▸ What is being asked
Everything from the line containing "Image resolution: width=594" to the end of the data must be duplicated word for word, and nothing else may appear.
*** Supplied material Section Begins ***
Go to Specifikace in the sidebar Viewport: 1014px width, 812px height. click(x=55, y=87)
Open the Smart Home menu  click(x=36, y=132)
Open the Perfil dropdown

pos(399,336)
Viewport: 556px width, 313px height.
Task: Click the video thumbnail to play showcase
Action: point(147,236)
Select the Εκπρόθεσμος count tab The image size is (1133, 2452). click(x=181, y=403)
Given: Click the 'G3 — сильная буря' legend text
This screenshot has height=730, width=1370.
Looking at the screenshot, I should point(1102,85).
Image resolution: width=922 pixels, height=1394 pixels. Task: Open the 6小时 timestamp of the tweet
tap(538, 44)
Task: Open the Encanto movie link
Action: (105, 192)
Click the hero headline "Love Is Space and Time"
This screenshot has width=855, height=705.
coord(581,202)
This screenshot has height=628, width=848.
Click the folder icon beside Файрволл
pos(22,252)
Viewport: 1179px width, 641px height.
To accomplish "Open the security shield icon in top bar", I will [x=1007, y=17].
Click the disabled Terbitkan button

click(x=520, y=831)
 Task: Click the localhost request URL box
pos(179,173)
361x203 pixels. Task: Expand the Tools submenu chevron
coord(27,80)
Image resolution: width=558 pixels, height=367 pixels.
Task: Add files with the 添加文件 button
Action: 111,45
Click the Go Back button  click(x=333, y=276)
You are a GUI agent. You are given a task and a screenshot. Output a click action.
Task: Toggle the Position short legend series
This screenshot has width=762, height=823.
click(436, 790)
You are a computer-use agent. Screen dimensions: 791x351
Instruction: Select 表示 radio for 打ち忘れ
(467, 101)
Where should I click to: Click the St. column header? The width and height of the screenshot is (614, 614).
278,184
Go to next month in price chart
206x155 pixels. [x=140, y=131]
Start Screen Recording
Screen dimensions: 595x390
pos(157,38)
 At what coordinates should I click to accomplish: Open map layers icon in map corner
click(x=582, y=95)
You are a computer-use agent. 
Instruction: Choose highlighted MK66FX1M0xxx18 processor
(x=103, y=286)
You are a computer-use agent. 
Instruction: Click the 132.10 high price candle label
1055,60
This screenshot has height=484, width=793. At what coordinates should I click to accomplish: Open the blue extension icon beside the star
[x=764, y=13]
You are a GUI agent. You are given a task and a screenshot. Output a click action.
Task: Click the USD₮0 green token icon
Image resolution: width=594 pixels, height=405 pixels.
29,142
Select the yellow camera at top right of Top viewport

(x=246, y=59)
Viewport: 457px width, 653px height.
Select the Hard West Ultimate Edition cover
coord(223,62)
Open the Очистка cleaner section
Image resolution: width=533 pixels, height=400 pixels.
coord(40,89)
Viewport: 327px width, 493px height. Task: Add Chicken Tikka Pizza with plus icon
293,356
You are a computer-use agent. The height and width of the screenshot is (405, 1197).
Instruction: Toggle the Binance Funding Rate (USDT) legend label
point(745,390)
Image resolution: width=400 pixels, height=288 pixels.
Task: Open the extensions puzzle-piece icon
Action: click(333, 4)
*** Supplied material Section Ends ***
▸ Response area
Image resolution: width=594 pixels, height=405 pixels.
29,142
Select the yellow camera at top right of Top viewport

(x=246, y=59)
Viewport: 457px width, 653px height.
Select the Hard West Ultimate Edition cover
coord(223,62)
Open the Очистка cleaner section
Image resolution: width=533 pixels, height=400 pixels.
coord(40,89)
Viewport: 327px width, 493px height. Task: Add Chicken Tikka Pizza with plus icon
293,356
You are a computer-use agent. The height and width of the screenshot is (405, 1197).
Instruction: Toggle the Binance Funding Rate (USDT) legend label
point(745,390)
Image resolution: width=400 pixels, height=288 pixels.
Task: Open the extensions puzzle-piece icon
Action: click(333, 4)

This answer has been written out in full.